Susunan kabinet Indonesia Maju yang barusan dilantik Presiden kemarin, sepintas lalu terlihat aneh dan tidak biasa. Publik dibuat bertanya-tanya, apa sebenarnya yang diinginkan Jokowi ?

Beberapa jabatan menteri misalnya diisi orang yang sama sekali tidak qualified dibidangnya. Yang paling mencolok adalah dilantiknya Nadiem Makarim sebagai Menteri Pendidikan dan Kebudayaan serta Fachrul Razi sebagai Menteri Agama.

Kontroversi pertama kita mulai dari pelantikan Nadiem Makarim sebagai Menteri Pendidikan dan Kebudayaan. Kita tahu bersama bahwa Kementerian ini merupakan salah satu kementerian terbesar. Memiliki struktur organisasi yang besar dan garis koordinasinya juga paling luas. 
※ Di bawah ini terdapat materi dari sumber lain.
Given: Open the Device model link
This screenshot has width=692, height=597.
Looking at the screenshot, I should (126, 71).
Ratusan ribu lembaga pendidikan dan jutaan peserta didik berada dibawah tanggung jawab institusi ini. Selain itu, hampir semua permasalahan di negeri ini pasti berkaitan dengan mereka karena bicara pada tataran pengembangan sumber daya manusia pasti dimulai dari institusi ini.

Begitu besarnya tanggung jawab yang diemban kementerian ini, wajar saja jika publik dibuat bingung. Pertanyaan yang sering muncul "kenapa harus Pak Nadiem yang jadi Menterinya ?" Saking bingungnya, berkembang rumor di masyarakat jangan-jangan pengangkatan Pak Nadiem ini untuk "menggojek-kan" institusi yang besar ini dan luas koordinasinya.
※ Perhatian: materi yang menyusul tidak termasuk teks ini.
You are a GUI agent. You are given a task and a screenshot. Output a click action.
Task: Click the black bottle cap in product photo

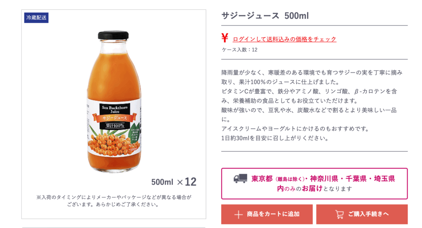pyautogui.click(x=113, y=35)
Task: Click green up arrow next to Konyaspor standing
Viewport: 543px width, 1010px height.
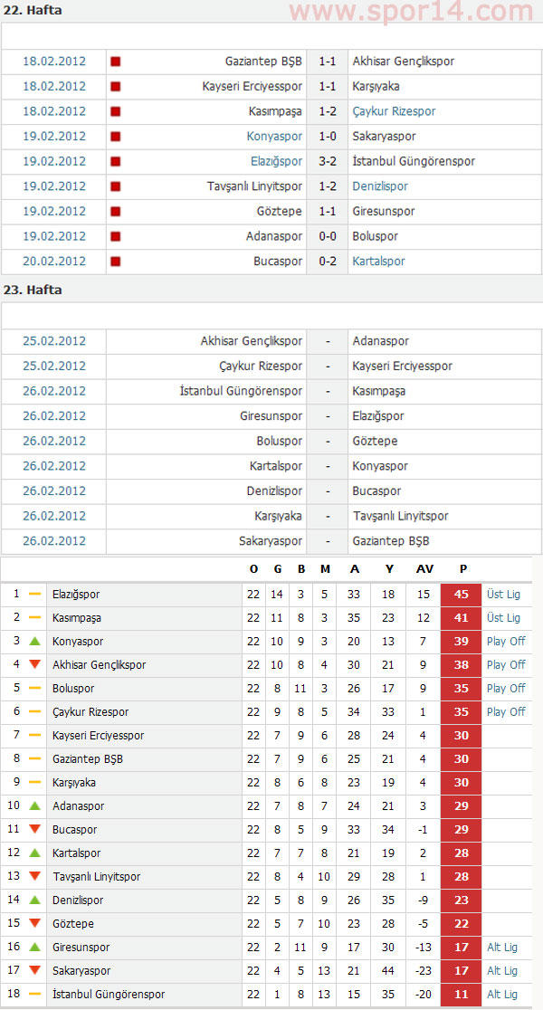Action: (34, 641)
Berlatar belakang pengusaha apa yang diinginkan Presiden dari Pak Nadiem. Apakah kampus-kampus dan lembaga pendidikan akan di kapitalisasi dan dikelola layaknya perusahaan ?

Selain itu, kementerian ini berisi orang-orang  cerdik pandai. Atau dapat dikatakan kementerian ini adalah "kandangnya" para profesor dan para doktor. 
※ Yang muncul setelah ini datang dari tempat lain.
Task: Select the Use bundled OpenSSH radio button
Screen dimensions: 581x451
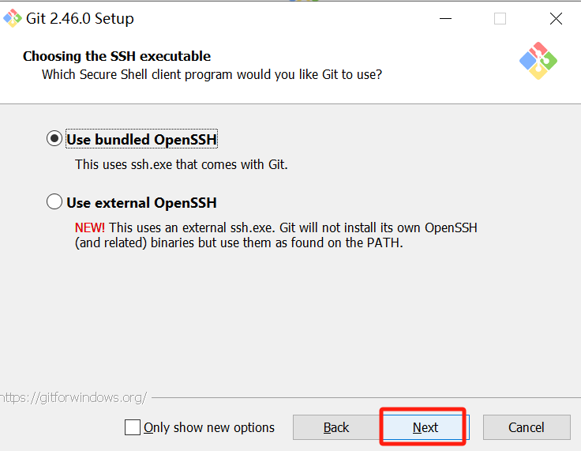Action: 54,139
Mungkinkah para doktor dan Professor dipimpin oleh anak muda yang hanya bergelar magister dan masih minim karya ilmiah ? Jangan sampai kebijakan Pak Nadiem ini kemudian "didikte" oleh bawahannya yang doktor dan Professor itu.

Mungkin saja alasan Presiden melantik Pak Nadiem dengan pertimbangan karena kementerian ini terlalu besar maka diperlukan orang "lincah" yang mengaturnya. 

Penguasaan teknologi dan informasi yang membuat pilihan harus jatuh kepada Pak Nadiem untuk mengurus ratusan ribu lembaga pendidikan dan jutaan peserta didik di Indonesia.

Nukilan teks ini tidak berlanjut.